Mr. Hunt, this isn't mission difficult, it's mission impossible. "Difficult" should be a walk in the park for you.
Mission Commander Swanbeck
As a foreign correspondent in London ten years ago, my job was to unearth innovative new startups for my business magazine's readers. I traveled across the Continent from Helsinki to Milan meeting entrepreneurs, venture capitalists and big company researchers to write about the next big thing.
In the summer of 2002, I attended a launch party for a startup demoing their nascent service at a swanky Haymarket bar. Upon walking in, there were printed instructions to visit one of the tables playing music and then navigate through a maze of confusing WAP mobile phone menus. What resulted was my phone magically told me the name of the song playing in the room. The party was Shazam's coming out party. It took almost ten years for the music recognition app to truly gain widespread recognition but, for me, it was the first time I saw firsthand what was only possible with a mobile phone.
Ten years later, publishers are still plotting the best ways to engage readers on mobile devices.
The stakes are high.
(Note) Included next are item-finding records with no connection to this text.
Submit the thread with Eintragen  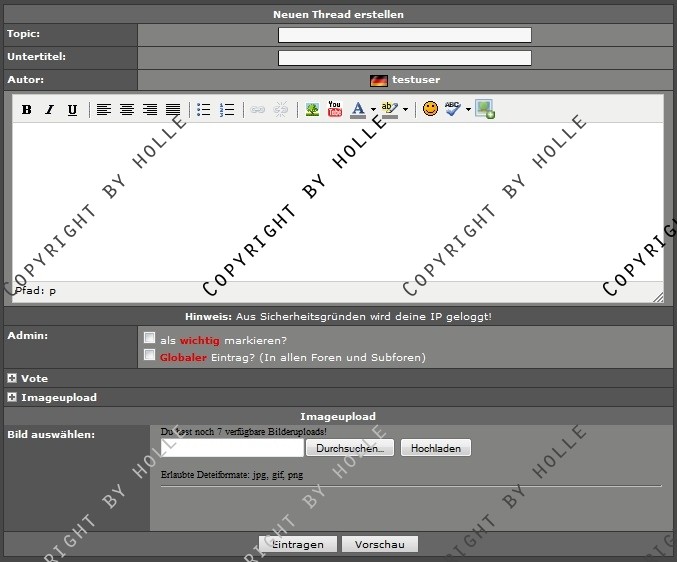(296, 545)
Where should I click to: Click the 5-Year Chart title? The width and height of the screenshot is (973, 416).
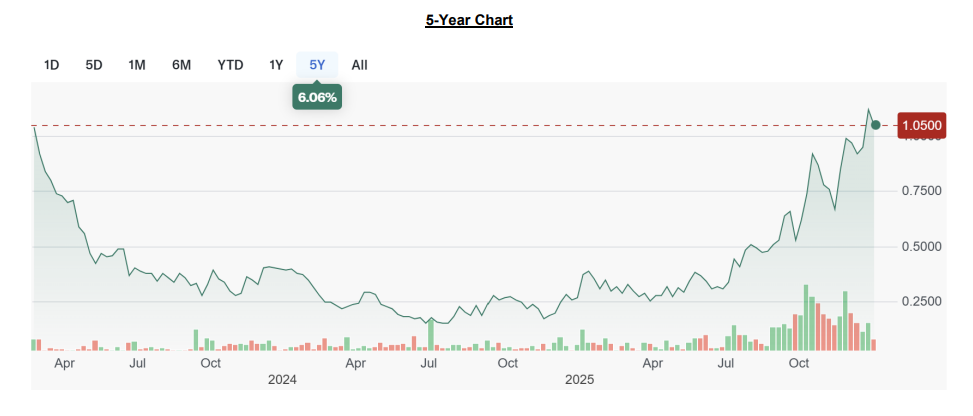[469, 20]
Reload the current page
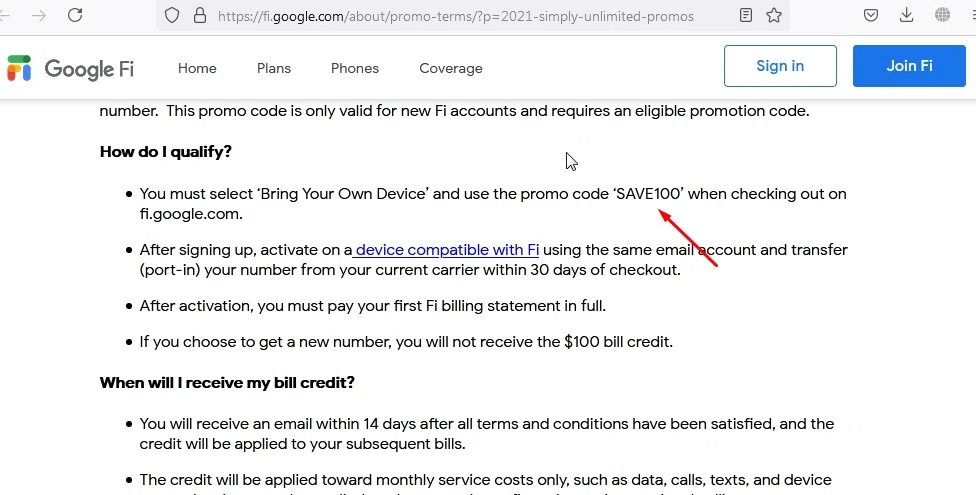The height and width of the screenshot is (495, 976). point(75,16)
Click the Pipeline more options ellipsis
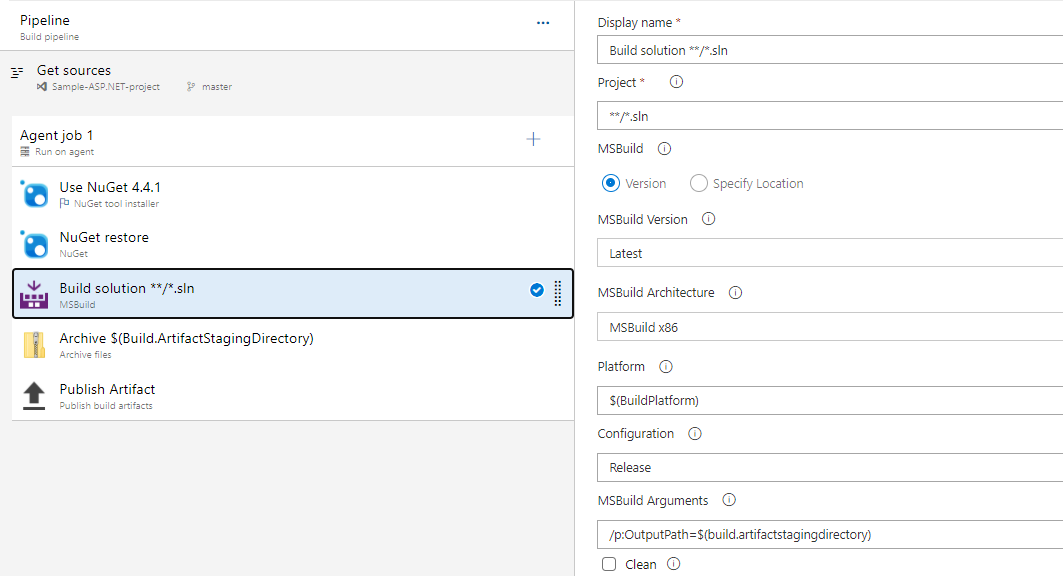Screen dimensions: 1063x576 pyautogui.click(x=543, y=23)
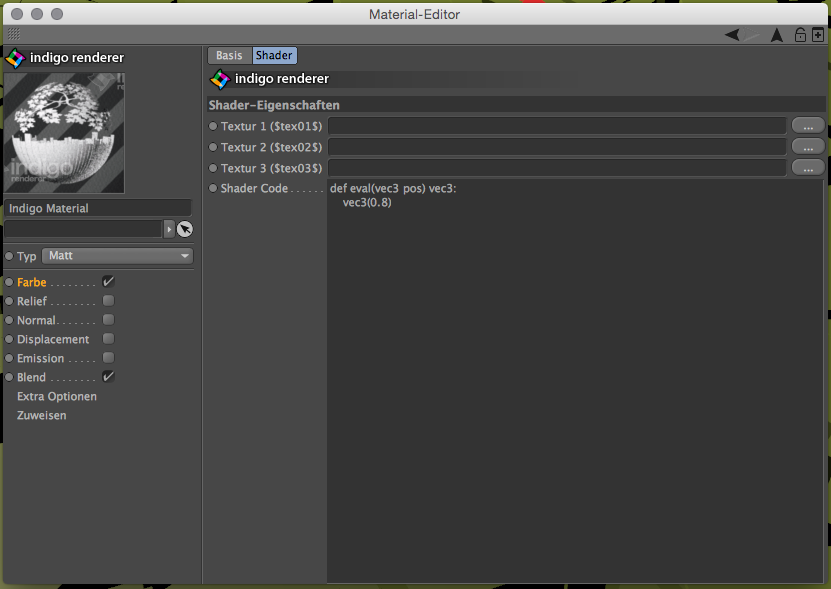Toggle the lock icon in top bar
The height and width of the screenshot is (589, 831).
click(800, 35)
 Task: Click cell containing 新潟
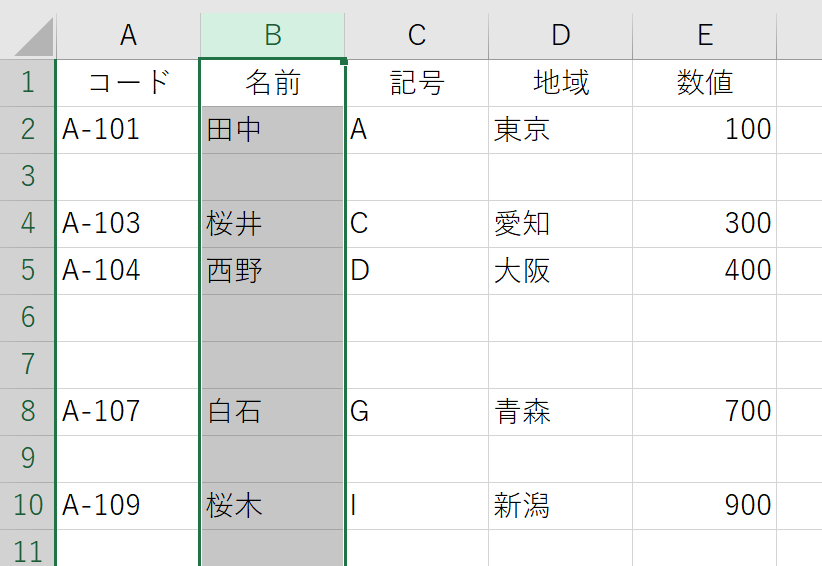[x=560, y=506]
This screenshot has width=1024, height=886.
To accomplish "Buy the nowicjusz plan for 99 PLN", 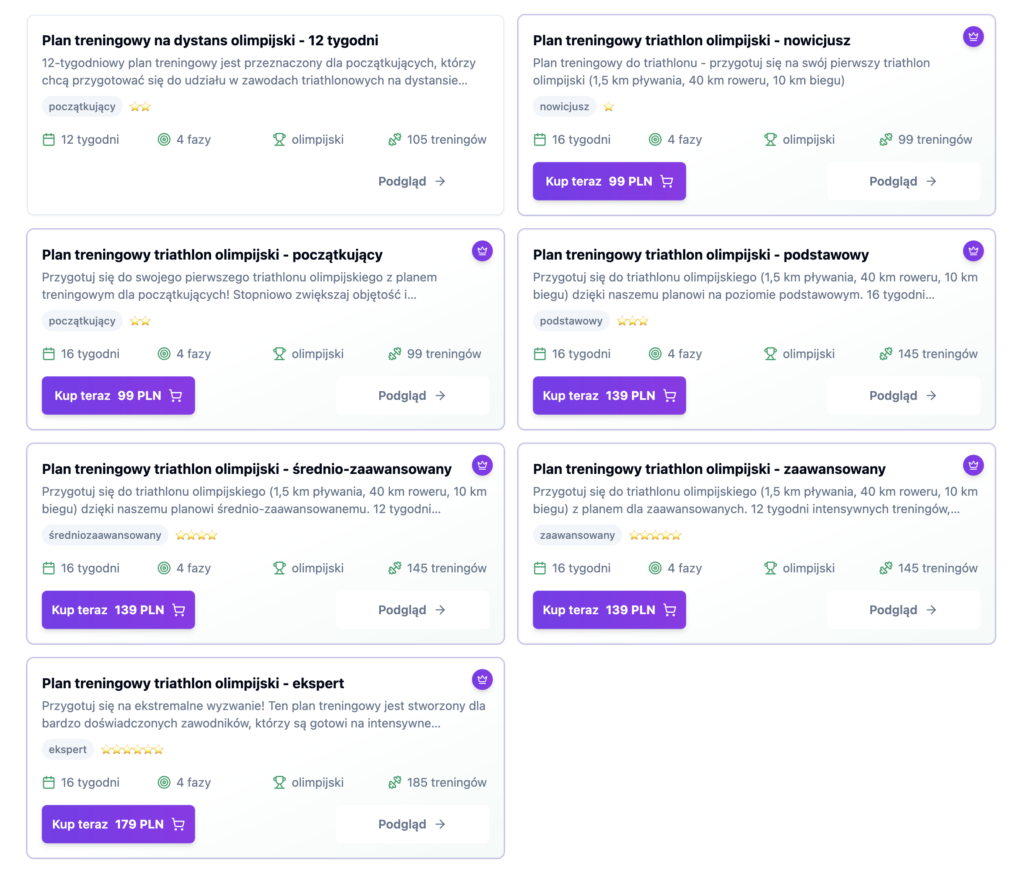I will pyautogui.click(x=609, y=182).
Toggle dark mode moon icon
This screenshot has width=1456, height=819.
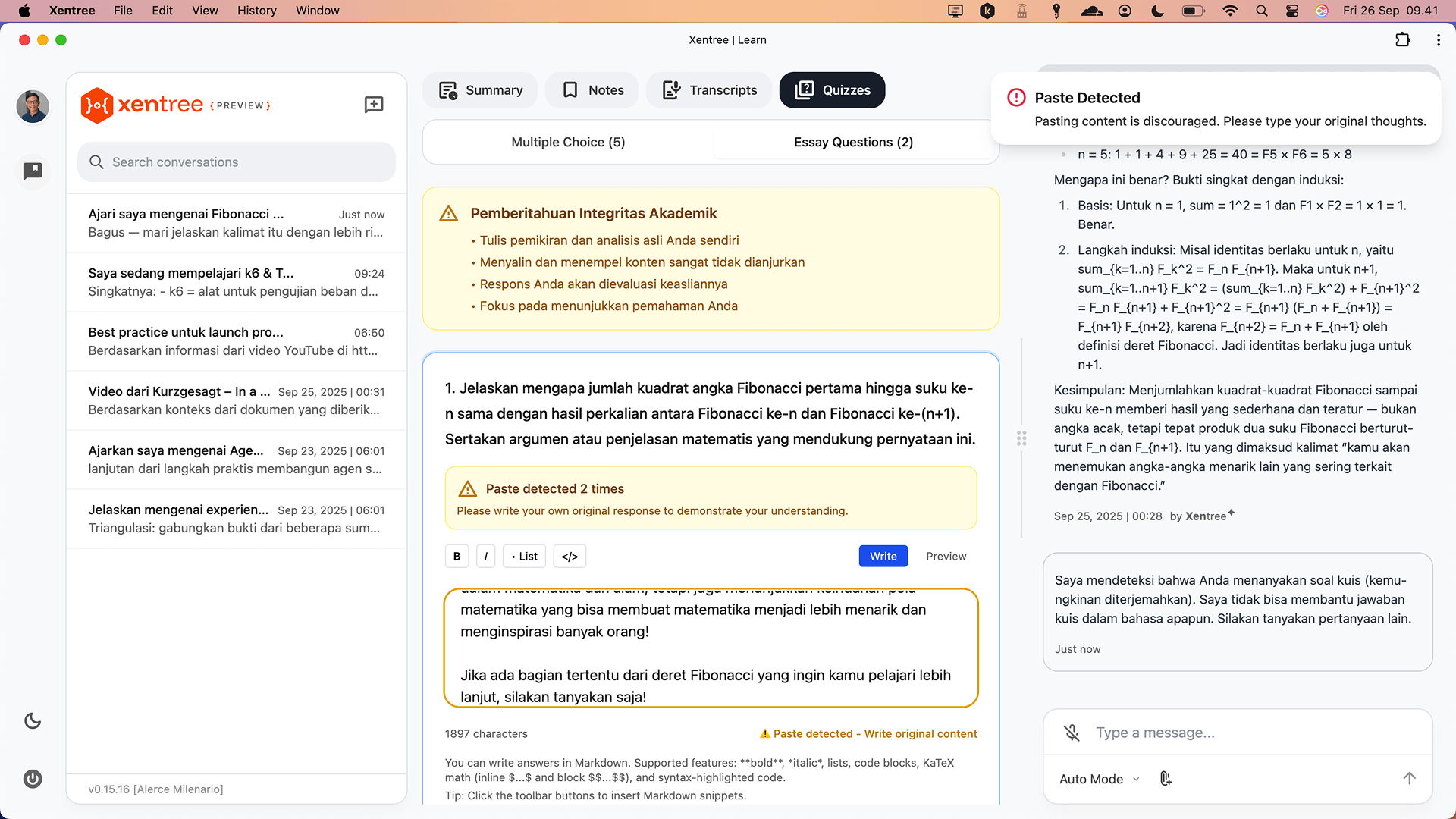coord(33,720)
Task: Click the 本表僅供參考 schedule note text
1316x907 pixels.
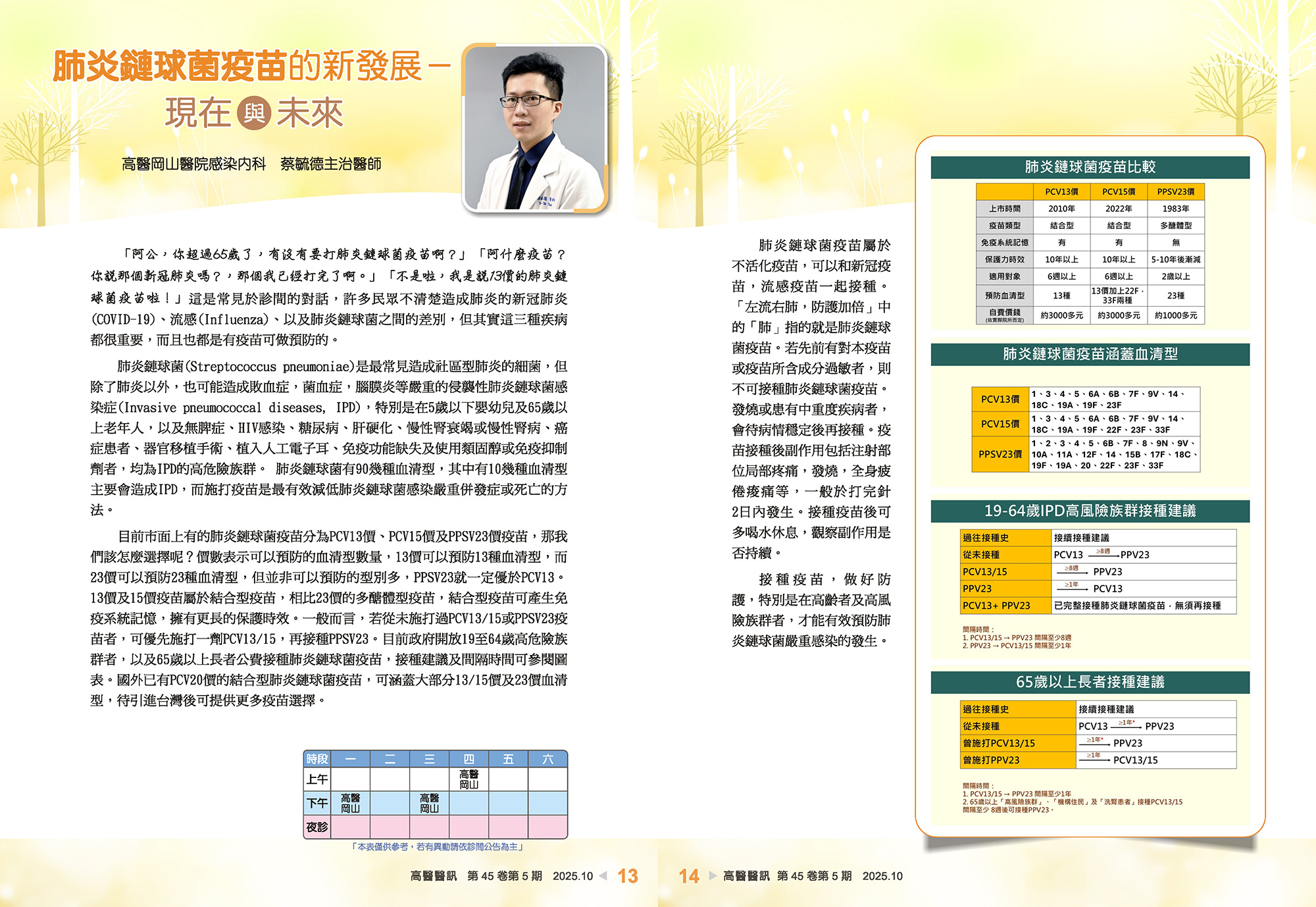Action: 437,847
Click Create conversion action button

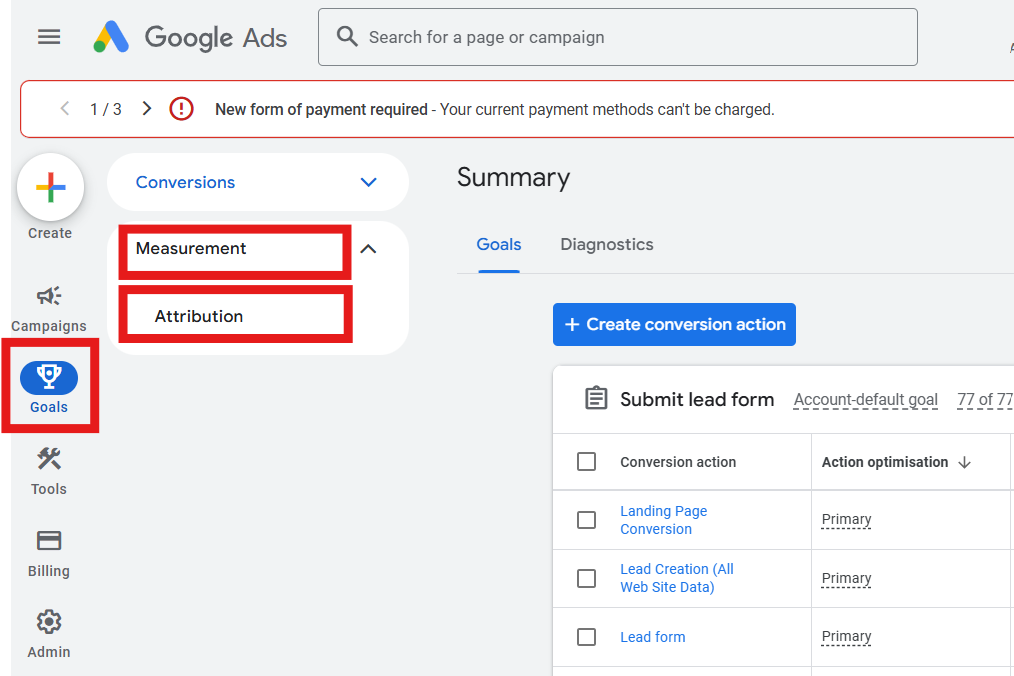point(674,325)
As technology continuously improves, the percent of content consumed from mobile devices increases. On average, 20 percent of sites’ content is now being consumed in mobile browsers. But, evolving technology platforms and consumption patterns makes it far more difficult to succeed on mobile than it is on desktop.
And the challenge of building a great mobile experience isn't solved by simply ensuring the content displays in the right way in the right environment. The bigger challenge is to figure out how best to match the content and mission of that publisher with the unique properties associated with varied operating systems, devices, browser and app environments.